臨床実習開始前の共用試験として、客観的臨床能力試験(OSCE:Objective Structured Clinical Examination)が導入されるなど、臨床技能教育の重要性が指摘されている。21世紀医療フォーラム「医師の育成」研究部会でも、国民が必要とする医師育成について、医療界、官界、財界の著名人による活発な意見交換が行なわれ、今年中には具体的な指針がまとめられる予定だが、臨床の最前線に立つ医師の側からも「医療現場の人材養成」にフォーカスを絞った取り組みが行なわれている。
その1つが、日本医療教授システム学会であり、同学会では「効果的、効率的、魅力的」な教育を通じて、医療現場で求められる人材を養成しようとしている。そこで、同学会の代表理事である独協医科大学越谷病院救命救急センター教授の池上敬一氏に、医学教育の問題点を解決する処方せんを聞いた。同氏は、「医学教育において効率的に現場で役立つ人材を育成するにはシミュレーション教育は最適の手段。シミュレーション医療教育・訓練は医学・看護教育と現場で求められる医療者のギャップを埋めることができる」と語る。

図1 人は誰でも間違える(日本評論社)

米国の医療界に衝撃を与えた『人は誰でも間違える』

 2000年になってから、米国の医療界に論争を巻き起こし、日本でも心ある医療人に衝撃を与えた2冊の本が出版された。1冊は医学ジャーナリスト協会訳で、日本では2000年に出版された『人は誰でも間違える~より安全な医療システムを目指して』。もう1冊は2002年に訳書が出た『医療の質~谷間を越えて21世紀システムへ』(共に日本評論社刊)だ。
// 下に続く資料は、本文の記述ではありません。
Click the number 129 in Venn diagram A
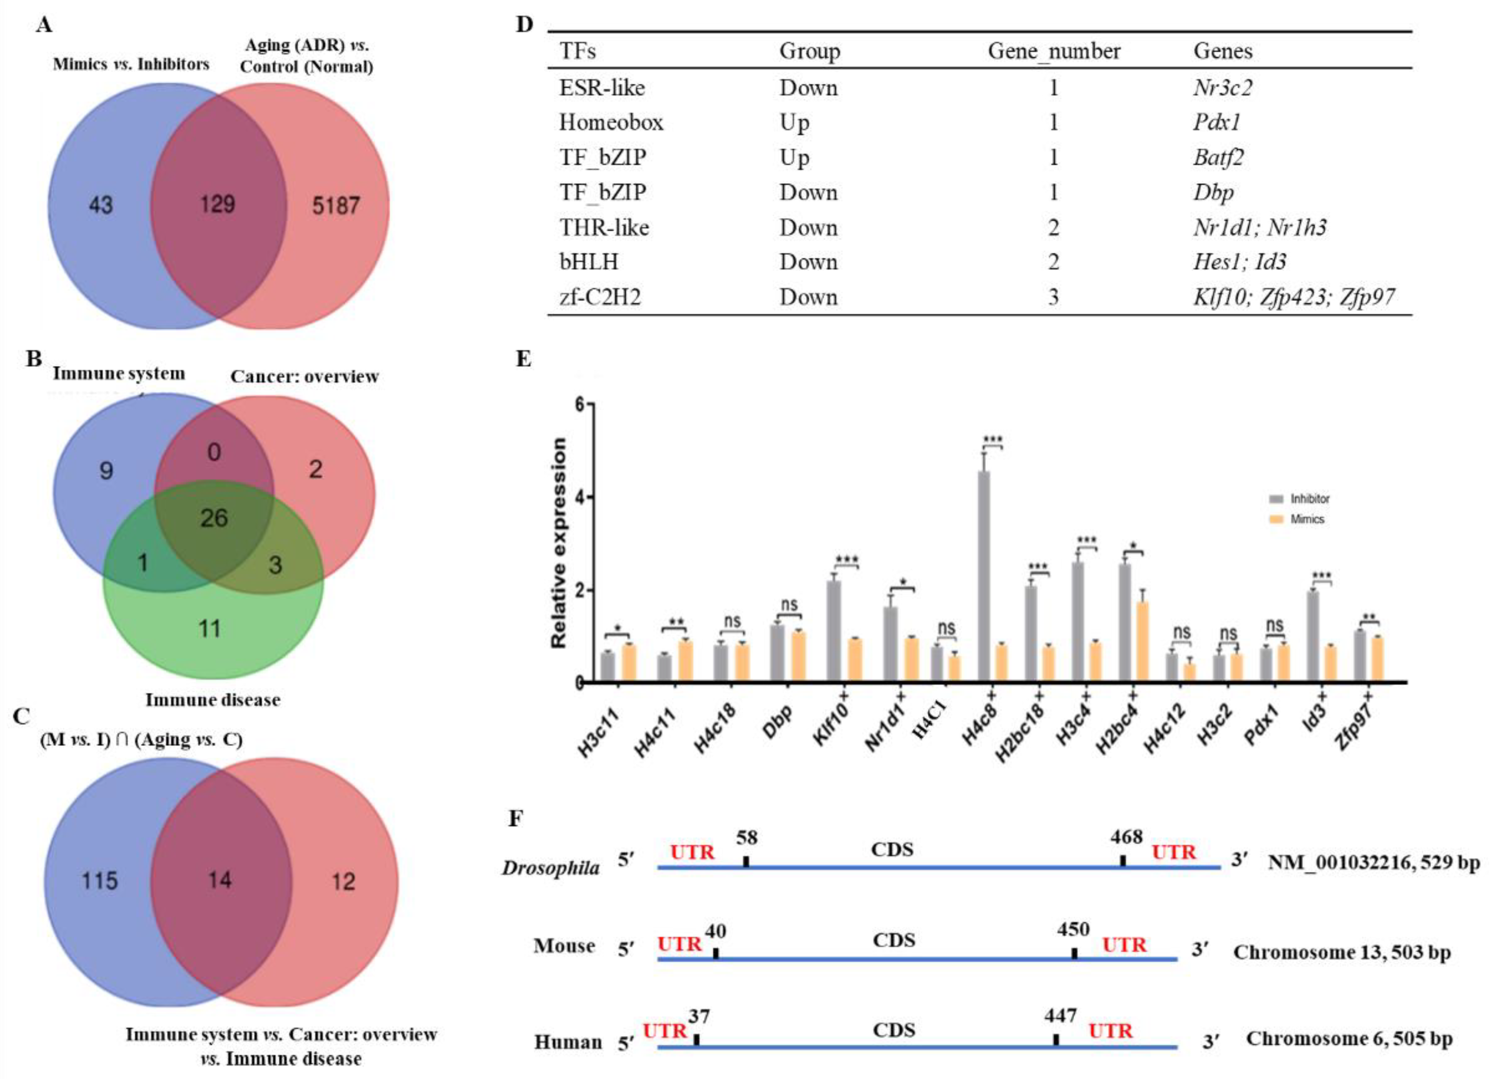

 前著は、医学研究所の「医療の質委員会」が、米国内におけるエラー(医療過誤)に関する文献の検討から、“防ぐことができたはずの有害事象は、米国の主要死亡原因の1つになっており、医療過誤による死亡者数は交通事故死よりも、乳がんによる死亡率よりも多い”という衝撃な調査結果を初めて公表した。

表1 なぜシミュレーションなのか

医療ミスによる院内死亡を減らすには“人は誰でも間違える”という前提のもとにより安全な医療システムをつくる以外にはないと指摘している。一方、『医療の質』では、医療の質を担保する医療システム再構築に向けて重要な提言がなされている。

『医療の質』は『人は誰でも間違える』の続編ともいうべき本だが、前著で指摘されている重要な提言の1つが、「異なる専門職による医療チームのトレーニング・プログラムに、シミュレーションなどの手法を取り入れる必要がある」という一文。 本書の出版を契機に、米国では、実際に医療行為を行う前に、シミュレーション訓練を行うことが医療従事者の養成課程では不可欠とされるようになった。